While the amendment relates to section 21 of the Companies Act, 1990, section 17 of the Bill contains a cross-reference to that section, the effect of which is that all official information obtained by the director of corporate enforcement, whether under section 19 or otherwise, may be disclosed for the purposes or to the competent authorities listed in section 21. The amendment provides for the extension of the list of purposes in section 21(1) for which disclosure may be permitted to include disclosure for the purpose of the performance by the Competition Authority of any of its functions. This will allow the director of corporate enforcement to disclose information to the Competition Authority where the director considers the information in question may be required for the performance by the authority of its functions.
I did not understand the amendment when it first appeared and I am still somewhat bemused by it. I am not clear about the legal advice that states that, despite there being a reference to the Taxes Consolidation Act, express reference must also be made to an offence in certain other enactments. What were the three taxes the Minister said might not otherwise be included? One was capital gains tax.
The Customs Acts, Tax Acts and Capital Gains Tax Acts. They are examples. It is not confined to those three.
Under section 1078(1)?
Yes, that is right.
I bow to superior advice but I thought they were automatically embraced by the term "Consolidation Act". I thought that was the purpose of consolidating the legislation in the first place.
I share the Deputy's view that, if the Acts are consolidated, the offences are also consolidated, but that does not appear to be the case according to the advice. Not all Revenue offences are covered if the wording "the Consolidation Act" is used. Reference must be included to "under an enactment referred to in section 1078(1) of the Consolidation Act".
With that professional opinion available to us, I gather we agree amendment No. 41.
I imagined that, as section 1078 is part of the Taxes Consolidation, referring to all offences under the Act would include it. However, I am advised that, legally, we must refer to all offences referred to in section 1078(1). I never really understood law.
It might be helpful if we could obtain clarification on this for Deputy Rabbitte prior to Report Stage.
Is it expected a transcript of proceedings will be available before we resume? Is it feasible to obtain the transcript within a reasonable time?
Yes. I understand priority is given to Bills. A transcript will be available reasonably quickly. It should not take too long. The delivery of transcripts is probably something that should be referred to Members' services.

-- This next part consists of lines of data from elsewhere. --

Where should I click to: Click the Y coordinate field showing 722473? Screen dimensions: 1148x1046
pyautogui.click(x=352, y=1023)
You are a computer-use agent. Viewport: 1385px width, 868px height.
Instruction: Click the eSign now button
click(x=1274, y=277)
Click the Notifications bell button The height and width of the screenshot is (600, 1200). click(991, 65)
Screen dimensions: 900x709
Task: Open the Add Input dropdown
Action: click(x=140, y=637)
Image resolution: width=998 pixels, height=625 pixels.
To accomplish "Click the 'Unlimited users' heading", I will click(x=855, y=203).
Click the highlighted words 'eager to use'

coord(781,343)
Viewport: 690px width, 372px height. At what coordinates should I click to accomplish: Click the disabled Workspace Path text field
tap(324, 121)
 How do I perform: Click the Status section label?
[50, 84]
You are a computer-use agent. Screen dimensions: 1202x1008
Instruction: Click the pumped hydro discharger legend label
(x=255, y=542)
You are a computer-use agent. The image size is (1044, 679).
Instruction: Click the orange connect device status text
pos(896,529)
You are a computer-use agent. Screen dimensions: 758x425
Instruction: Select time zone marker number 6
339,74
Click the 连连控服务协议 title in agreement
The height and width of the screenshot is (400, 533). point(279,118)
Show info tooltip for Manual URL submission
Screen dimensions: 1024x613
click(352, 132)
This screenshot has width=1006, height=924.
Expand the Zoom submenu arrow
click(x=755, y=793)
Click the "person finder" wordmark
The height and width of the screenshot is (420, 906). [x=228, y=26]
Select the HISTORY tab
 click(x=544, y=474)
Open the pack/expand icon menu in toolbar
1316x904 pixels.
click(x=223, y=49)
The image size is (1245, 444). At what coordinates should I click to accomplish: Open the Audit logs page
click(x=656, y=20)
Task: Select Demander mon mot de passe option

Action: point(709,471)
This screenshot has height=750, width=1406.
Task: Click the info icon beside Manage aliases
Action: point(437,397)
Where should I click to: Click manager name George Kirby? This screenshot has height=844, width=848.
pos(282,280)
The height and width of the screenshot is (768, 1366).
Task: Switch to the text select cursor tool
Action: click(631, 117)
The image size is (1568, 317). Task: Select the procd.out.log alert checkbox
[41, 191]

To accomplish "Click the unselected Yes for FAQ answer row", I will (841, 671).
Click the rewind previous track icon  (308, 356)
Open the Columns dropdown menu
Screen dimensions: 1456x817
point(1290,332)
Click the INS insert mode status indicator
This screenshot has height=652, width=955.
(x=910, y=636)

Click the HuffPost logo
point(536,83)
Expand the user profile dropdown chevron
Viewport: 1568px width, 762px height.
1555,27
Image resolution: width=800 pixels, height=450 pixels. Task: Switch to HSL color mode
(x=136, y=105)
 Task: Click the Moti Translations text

If it helps committee members, if they want the notes I read, I am happy to make them available to them. I accept it is difficult to take in exactly what has been said.
That would also be helpful. Perhaps we could also obtain clarification for Deputy Rabbitte on the Taxes Consolidation Act prior to Report Stage, if possible and if the information is available.
Amendment No. 42 is consequential on amendment No. 43 and both may be discussed together by agreement.
I move amendment No. 42:
In page 22, paragraph (b), line 29, to delete "section,'," and substitute "section;'.".
These amendments provide for the deletion of paragraph (c) of section 30. They contain a technical amendment of section 21(1)(i) of the Companies Act, 1990. The effect of the amendment is to provide for the use of the words "him or her" in a reference in that paragraph to the director of corporate enforcement. This is to make the provision gender neutral in language. However, as the reference in question occurs in an enactment which predates the introduction to legislation of gender neutral language - I suppose before people like me were around - the amendment effected by section 30(c) is not appropriate and it is proposed on the advice on the Parliamentary Counsel to remove the said paragraph which has no other substantive effect.
I move amendment No. 43:
In page 22, to delete lines 30 to 32.
I move amendment No. 44:
In page 22, between lines 32 and 33, to insert the following subsection:
"(2) Section 21(3) of the Act of 1990 is hereby amended by the insertion after paragraph (a) of the following:
'(aa) either House of the Oireachtas or a committee appointed by either or both such Houses;'.".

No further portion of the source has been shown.